Audio from wayward NWA flight released

  • Article by: SUZANNE ZIEGLER , Star Tribune
  • Updated: November 27, 2009 - 8:15 PM

The records of conversations detail air traffic controllers' frustrated efforts to reach Flight 188 and what the pilots said when they finally re-established contact after 77 minutes.

The Federal Aviation Administration (FAA) on Friday released transcripts and audio recordings detailing the efforts made to reach the pilots of Northwest Airlines Flight 188, which dropped out of radio contact and overshot the Twin Cities last month.

Some of the transcripts' contents -- such as the pilots' first explanation for why they were out of radio contact for 77 minutes on the Oct. 21 flight -- were already known. But the transcripts also show air traffic controllers' exasperation at their inability to reach the pilots.

At 7:58 p.m., as the plane flew over the Twin Cities, a controller said: "I don't know what their procedure is if they ... can't talk to anybody. Do they just hold over the airport?"

"No, I don't know," a second controller replied. "Ya can't reach him at all; that's crazy."

They agreed to just watch the plane for the time being.

When the pilots finally broke their radio silence at 8:14 p.m. over Eau Claire, Wis., they told controllers "we got distracted and we've overflown Minneapolis" and "would like to make a one-eighty and do arrival from Eau Claire."

Later, a controller told the pilots "I just have to verify that the cockpit is secure."

"It is secure; we got distracted," the pilots replied -- but flight controllers led the plane through various maneuvers to verify that.

Asked for a "brief explanation" of why they had dropped out of radio contact, they replied: "Ah [just] cockpit distractions, that's all I can say."

The pilots later told investigators they became distracted when they were looking at the company's new scheduling policy on personal laptops, a violation of company policy.
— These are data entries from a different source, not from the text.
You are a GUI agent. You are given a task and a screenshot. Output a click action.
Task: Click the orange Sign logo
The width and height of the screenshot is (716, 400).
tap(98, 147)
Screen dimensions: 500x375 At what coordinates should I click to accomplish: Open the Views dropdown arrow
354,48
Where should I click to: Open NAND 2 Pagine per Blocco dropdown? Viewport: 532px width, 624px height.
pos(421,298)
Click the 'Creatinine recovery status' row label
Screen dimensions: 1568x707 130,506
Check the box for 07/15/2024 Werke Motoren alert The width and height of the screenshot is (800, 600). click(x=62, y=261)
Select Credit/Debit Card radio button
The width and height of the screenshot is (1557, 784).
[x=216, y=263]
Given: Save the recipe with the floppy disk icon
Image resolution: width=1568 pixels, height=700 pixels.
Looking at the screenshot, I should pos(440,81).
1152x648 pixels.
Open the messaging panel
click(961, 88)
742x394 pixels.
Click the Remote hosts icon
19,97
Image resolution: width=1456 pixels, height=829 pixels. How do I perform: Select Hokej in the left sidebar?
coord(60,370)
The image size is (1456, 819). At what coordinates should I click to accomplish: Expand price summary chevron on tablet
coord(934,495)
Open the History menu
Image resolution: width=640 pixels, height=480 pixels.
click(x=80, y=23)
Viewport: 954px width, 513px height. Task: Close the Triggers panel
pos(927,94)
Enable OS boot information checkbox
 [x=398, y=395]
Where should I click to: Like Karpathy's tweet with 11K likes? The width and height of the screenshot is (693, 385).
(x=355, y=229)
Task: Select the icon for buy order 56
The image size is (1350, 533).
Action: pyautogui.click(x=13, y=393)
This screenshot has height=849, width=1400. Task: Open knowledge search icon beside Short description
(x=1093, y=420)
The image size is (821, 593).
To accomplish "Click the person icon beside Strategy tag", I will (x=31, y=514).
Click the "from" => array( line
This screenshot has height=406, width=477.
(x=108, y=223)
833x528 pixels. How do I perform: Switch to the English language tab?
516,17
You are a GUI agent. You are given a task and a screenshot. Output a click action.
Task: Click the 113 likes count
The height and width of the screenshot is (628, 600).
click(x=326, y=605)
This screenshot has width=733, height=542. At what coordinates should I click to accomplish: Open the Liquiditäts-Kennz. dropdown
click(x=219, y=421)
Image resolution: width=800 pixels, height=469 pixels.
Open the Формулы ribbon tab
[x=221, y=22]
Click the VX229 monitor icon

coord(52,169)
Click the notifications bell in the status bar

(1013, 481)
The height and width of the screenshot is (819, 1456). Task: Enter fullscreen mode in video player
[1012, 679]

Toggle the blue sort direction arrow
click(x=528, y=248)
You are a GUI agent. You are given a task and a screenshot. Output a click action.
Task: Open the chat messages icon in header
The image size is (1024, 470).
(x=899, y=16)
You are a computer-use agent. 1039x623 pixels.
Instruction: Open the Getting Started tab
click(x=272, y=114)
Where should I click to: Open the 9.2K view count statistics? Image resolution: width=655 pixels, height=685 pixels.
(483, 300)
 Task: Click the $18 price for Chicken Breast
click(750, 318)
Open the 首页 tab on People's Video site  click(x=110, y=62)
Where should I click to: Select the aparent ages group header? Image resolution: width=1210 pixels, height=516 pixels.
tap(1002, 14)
The FAA has revoked the licenses of Capt. Timothy Cheney, 53, of Gig Harbor, Wash., and First Officer Richard Cole, 54, of Salem, Ore., saying they acted "carelessly and recklessly." The pilots have appealed.

Delta Air Lines, which operates Northwest as a subsidiary, has suspended the pilots.

The audio and transcripts are available online at: www.faa.gov/data_research/accident_incident/2009-10-23/.